Snow Day Minus the Snow

School was canceled late last night due to the snow that was in the forecast. We were due 3-6 inches but we got none. Talk about a big fail with the weather people! The plus side is that we got another day off from school. Hooray!!

The scales were down to 185.something this morning. Another hooray!!

The omelet bake is super easy. One carton of All Whites, your favorite omelet fillings (bacon, ham, onions, peppers, etc), and 2/3 cup low fat cheese. Just spray an 8x8 pan, pour in the ingredients, put in a oven that has been preheated to 350 degrees, and cook for 30 minutes. I ate some for breakfast this morning and it was really yummy!!

9:00 - Breakfast - Strawberries and Cream oatmeal, omelet - 220 calories

12:30 - Lunch - DD had McDonald's so BIG score for me not grabbing something for myself!! 2 slices whole wheat bread, light mayo, sliced turkey, orange - 270 calories

3:00 - Special K Crackers (yes they are GOOD!!!), 1 string cheese - 150 calories

5:30 - Arnold's Sandwich Thins, hamburger, light mayo, baked potato, salad with 1/4 cup reduced fat bleu cheese, and diluted Thousand Island dressing - 550 calories

I'm up to 1,190 calories and I have no idea what else I am going to eat tonight. I'm not hungry (Hooray #3!!) but I know I need to eat the calories. Maybe I'll just grab a banana and a yogurt.

Hooray for March!!

Oh goodness I can't believe it is March already. This year is really flying by!!

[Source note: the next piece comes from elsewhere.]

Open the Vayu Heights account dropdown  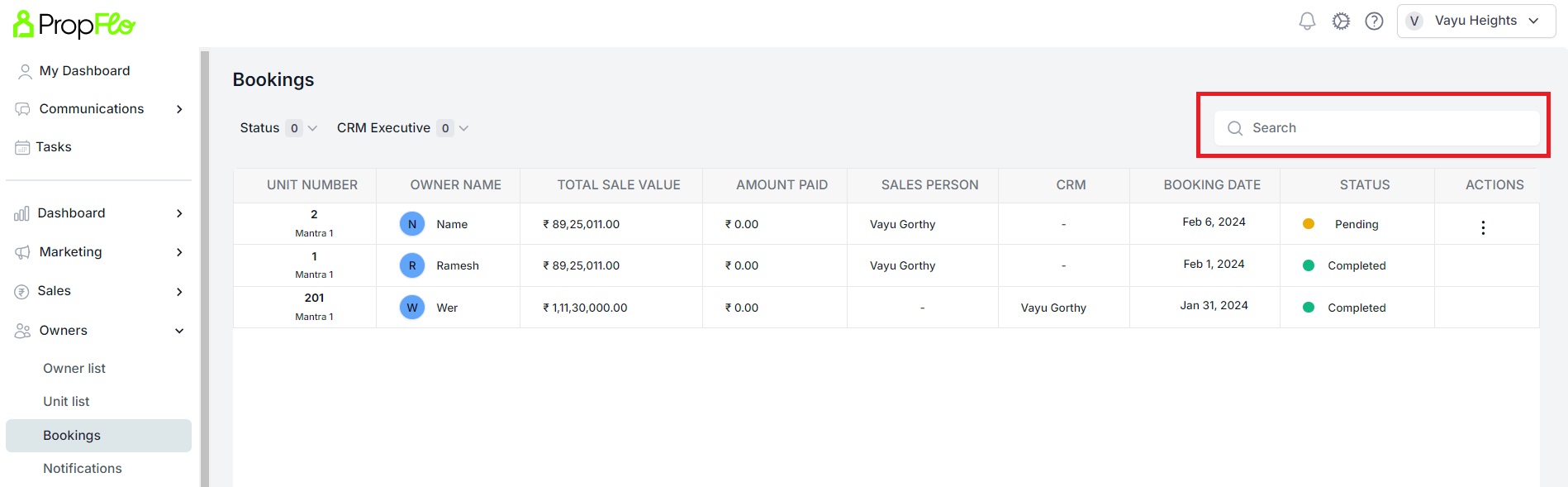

The scales were up a tad today. I am going to contribute that to the salty ham and turkey on the salad yesterday evening. I was guzzling water all night long because I was so thirsty. That is the only thing I could think of. Oh well!!

Not really sure how to even count my calories today. On Sunday's I eat at my grandparent's house and while I do try to control my portions I can't even begin to figure up calories because I wasn't there when she was cooking. The good news is that I said no to the apple pie and ice cream that was for dessert. Score!!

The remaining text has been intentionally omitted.